- PROBLEM TO WORK ON -
Transcribe all of the data exactly. Omit the pictures.

- DATA EXTRACTS -

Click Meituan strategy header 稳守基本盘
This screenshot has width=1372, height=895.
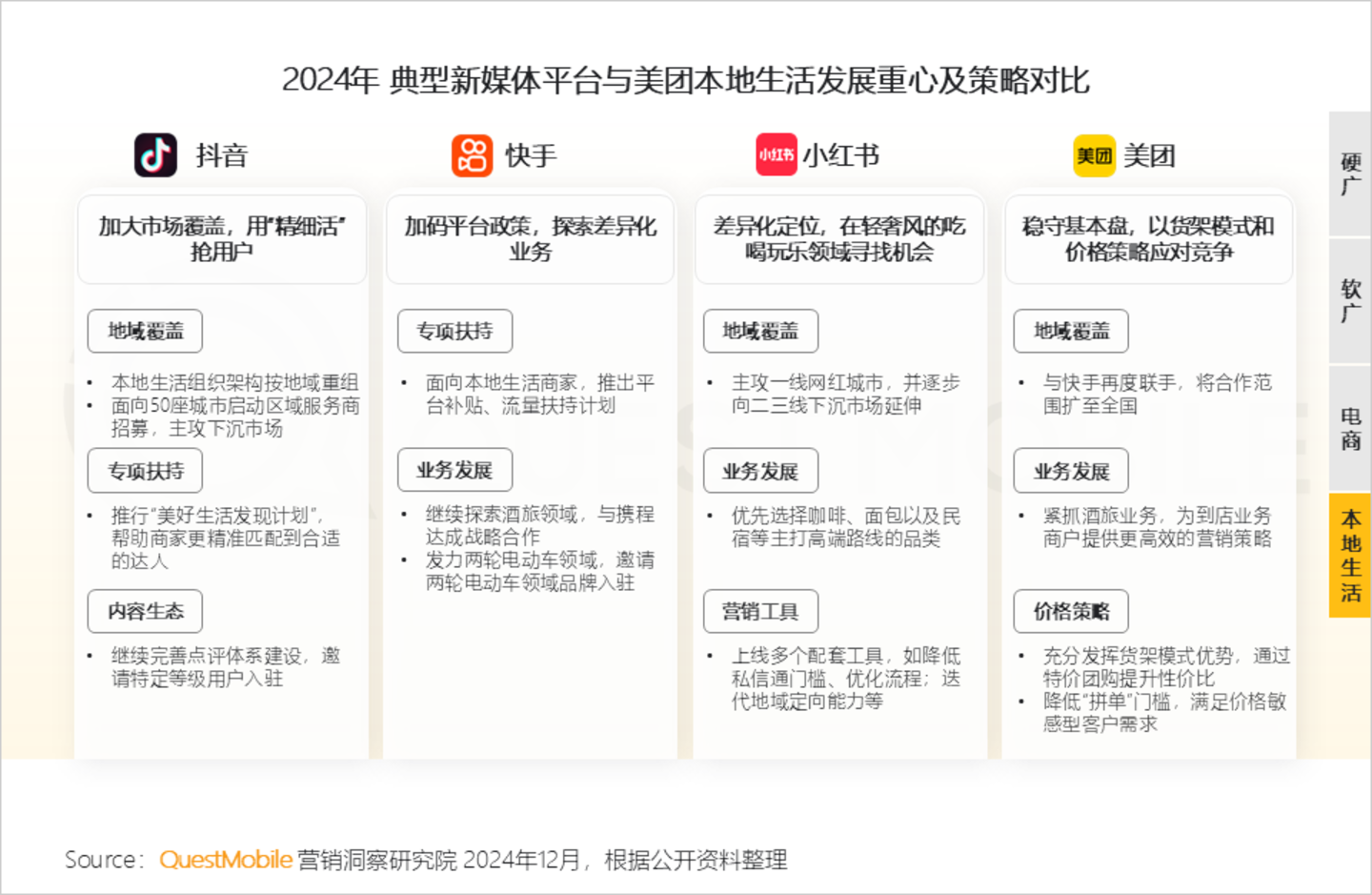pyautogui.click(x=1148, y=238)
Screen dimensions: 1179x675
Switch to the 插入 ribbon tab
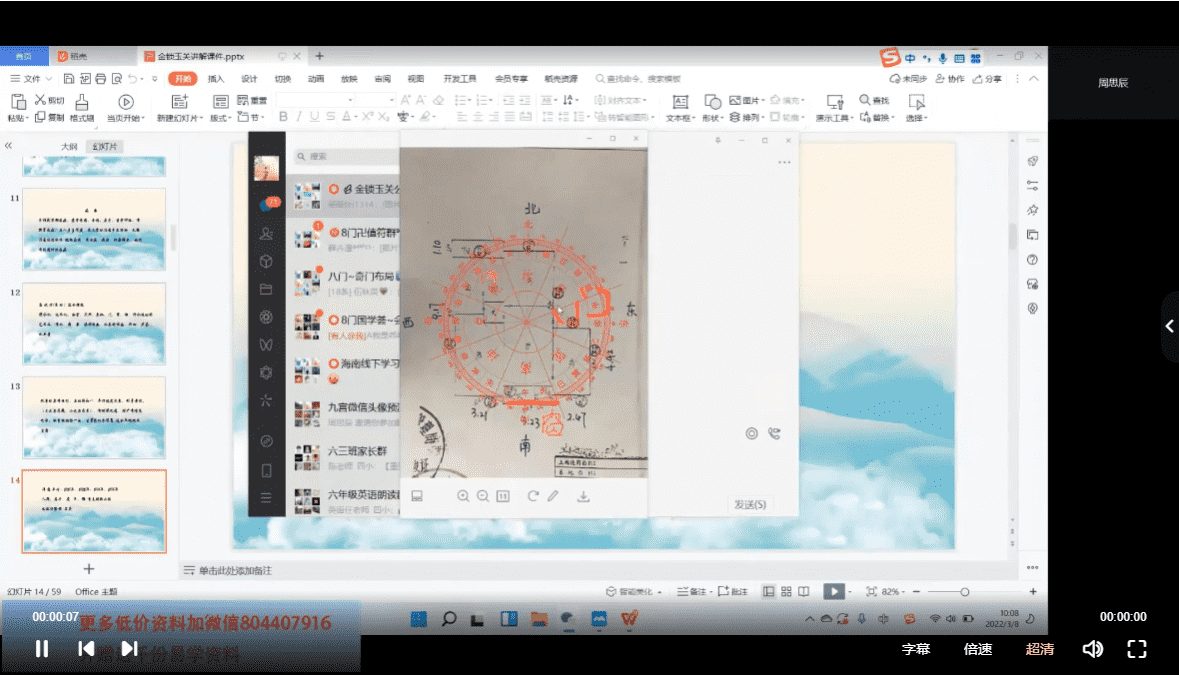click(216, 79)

- RESPONSE -
Click Meituan strategy header 稳守基本盘
This screenshot has width=1372, height=895.
pyautogui.click(x=1148, y=238)
Screen dimensions: 1179x675
Switch to the 插入 ribbon tab
click(216, 79)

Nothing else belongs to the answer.